On November 23, 2021, Garrett was fired by the Giants. Upon his firing, Garrett was rumored to be the frontrunner for the Duke University football head coaching job to replace long time head coach David Cutcliffe. However, just a few days later, Duke hired Mike Elko as their head coach.

==Head coaching record==

| Team | Year | Regular season |  |  |  |  | Postseason |  |  |  |
| Won | Lost | Ties | Win % | Finish | Won | Lost | Win % | Result |
| DAL* | 2010 | 5 | 3 | 0 | .625 | 3rd in NFC East | – | – | – | – |
| DAL | 2011 | 8 | 8 | 0 | .500 | 3rd in NFC East | – | – | – | – |
| DAL | 2012 | 8 | 8 | 0 | .500 | 3rd in NFC East | – | – | – | – |
| DAL | 2013 | 8 | 8 | 0 | .500 | 2nd in NFC East | – | – | – | – |
| DAL | 2014 | 12 | 4 | 0 | .750 | 1st in NFC East | 1 | 1 | .500 | Lost to Green Bay Packers in NFC Divisional Game |
| DAL | 2015 | 4 | 12 | 0 | .250 | 4th in NFC East | – | – | – | – |
| DAL | 2016 | 13 | 3 | 0 | .813 | 1st in NFC East | 0 | 1 | .000 | Lost to Green Bay Packers in NFC Divisional Game |
| DAL | 2017 | 9 | 7 | 0 | .563 | 2nd in NFC East | – | – | – | – |
| DAL | 2018 | 10 | 6 | 0 | .625 | 1st in NFC East | 1 | 1 | .500 | Lost to Los Angeles Rams in NFC Divisional Game |
| DAL | 2019 | 8 | 8 | 0 | .500 | 2nd in NFC East | – | – | – | – |
| Total |  | 85 | 67 | 0 | .559 |  | 2 | 3 | .400 |  |

- – Interim head coach

==Broadcasting career==
On April 12, 2022, it was announced that Garrett would be an analyst for NBC Sports broadcasts of the United States Football League. On August 14, it was announced that he had joined Jac Collinsworth as part of Notre Dame Football on NBC. The following month, Garrett joined NBC's Football Night in America, the studio show that airs prior to NBC Sunday Night Football.

==Personal life==
Garrett's brothers, John and Judd, also played in the World League of American Football. John was the head coach of the Lafayette College football team until 2021 when he was fired, and his younger brother Judd made second-team All-World League in 1991 after leading the league in catches. Judd also worked in the Dallas Cowboys front office after being let go as tight ends coach for the St. Louis Rams. Since he played for the London Monarchs, Judd is the only one of the Garretts who played in the WLAF to have a World Bowl ring. Another brother, Jim Garrett III, is a teacher and former football coach.

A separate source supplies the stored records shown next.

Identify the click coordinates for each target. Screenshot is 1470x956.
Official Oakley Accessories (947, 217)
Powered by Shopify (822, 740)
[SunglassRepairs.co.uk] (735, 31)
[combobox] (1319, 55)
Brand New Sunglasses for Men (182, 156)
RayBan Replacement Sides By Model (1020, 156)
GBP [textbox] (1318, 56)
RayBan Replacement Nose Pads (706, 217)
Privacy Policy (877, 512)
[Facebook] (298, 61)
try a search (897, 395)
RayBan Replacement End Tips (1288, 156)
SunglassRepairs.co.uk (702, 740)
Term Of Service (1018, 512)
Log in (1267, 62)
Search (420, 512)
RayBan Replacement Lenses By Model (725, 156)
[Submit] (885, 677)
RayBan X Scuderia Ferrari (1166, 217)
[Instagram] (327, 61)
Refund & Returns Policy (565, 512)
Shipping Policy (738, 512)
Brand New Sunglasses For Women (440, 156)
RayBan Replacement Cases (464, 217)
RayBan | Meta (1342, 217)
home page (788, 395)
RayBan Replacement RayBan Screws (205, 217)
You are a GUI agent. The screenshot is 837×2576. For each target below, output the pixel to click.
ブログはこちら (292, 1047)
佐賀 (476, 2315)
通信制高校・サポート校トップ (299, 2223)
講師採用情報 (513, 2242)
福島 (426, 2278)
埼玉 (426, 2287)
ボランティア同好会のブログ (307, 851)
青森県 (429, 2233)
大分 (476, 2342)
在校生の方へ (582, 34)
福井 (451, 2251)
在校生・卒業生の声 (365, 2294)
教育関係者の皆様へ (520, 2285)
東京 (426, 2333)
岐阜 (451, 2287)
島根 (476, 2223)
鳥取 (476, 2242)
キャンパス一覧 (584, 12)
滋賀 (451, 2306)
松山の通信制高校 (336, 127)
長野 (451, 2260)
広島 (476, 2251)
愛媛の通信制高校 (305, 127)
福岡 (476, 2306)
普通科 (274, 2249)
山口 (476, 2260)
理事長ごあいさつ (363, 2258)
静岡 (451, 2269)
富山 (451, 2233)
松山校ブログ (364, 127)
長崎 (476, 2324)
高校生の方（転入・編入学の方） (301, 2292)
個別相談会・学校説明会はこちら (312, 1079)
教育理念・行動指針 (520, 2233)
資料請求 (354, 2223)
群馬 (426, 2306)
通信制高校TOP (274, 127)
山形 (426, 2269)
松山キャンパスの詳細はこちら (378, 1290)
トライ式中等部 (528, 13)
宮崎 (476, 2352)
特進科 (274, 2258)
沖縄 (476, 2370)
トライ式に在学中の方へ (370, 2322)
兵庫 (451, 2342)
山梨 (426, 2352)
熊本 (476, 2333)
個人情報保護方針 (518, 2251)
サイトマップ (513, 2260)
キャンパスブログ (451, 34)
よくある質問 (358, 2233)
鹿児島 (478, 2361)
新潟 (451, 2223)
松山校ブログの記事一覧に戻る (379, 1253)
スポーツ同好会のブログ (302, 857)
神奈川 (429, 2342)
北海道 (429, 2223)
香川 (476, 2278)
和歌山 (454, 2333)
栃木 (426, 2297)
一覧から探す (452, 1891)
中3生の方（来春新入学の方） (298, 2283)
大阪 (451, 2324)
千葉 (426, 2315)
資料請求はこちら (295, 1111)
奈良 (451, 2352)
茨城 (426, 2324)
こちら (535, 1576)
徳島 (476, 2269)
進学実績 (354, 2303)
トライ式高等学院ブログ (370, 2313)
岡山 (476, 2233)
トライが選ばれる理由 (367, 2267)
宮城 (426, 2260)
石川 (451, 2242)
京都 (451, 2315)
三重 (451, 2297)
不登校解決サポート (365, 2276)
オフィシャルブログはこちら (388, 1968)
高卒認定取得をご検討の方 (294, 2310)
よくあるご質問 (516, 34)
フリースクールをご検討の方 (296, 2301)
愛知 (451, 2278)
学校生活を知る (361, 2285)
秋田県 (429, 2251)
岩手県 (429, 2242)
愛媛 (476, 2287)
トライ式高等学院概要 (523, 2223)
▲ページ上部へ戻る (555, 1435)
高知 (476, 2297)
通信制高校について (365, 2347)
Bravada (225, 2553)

In December 2022, Garrett interviewed for the head coaching job at Stanford and was named a finalist. However, he ultimately decided to stay with NBC as a studio analyst.

Garrett's father, Jim Garrett, was an assistant coach for the New York Giants, New Orleans Saints, and Cleveland Browns and head coach of the Houston Texans of the World Football League and at Columbia University. From 1987 to 2004, Jim served as a scout for the Cowboys.

Garrett resides in Dallas with his wife, Brill.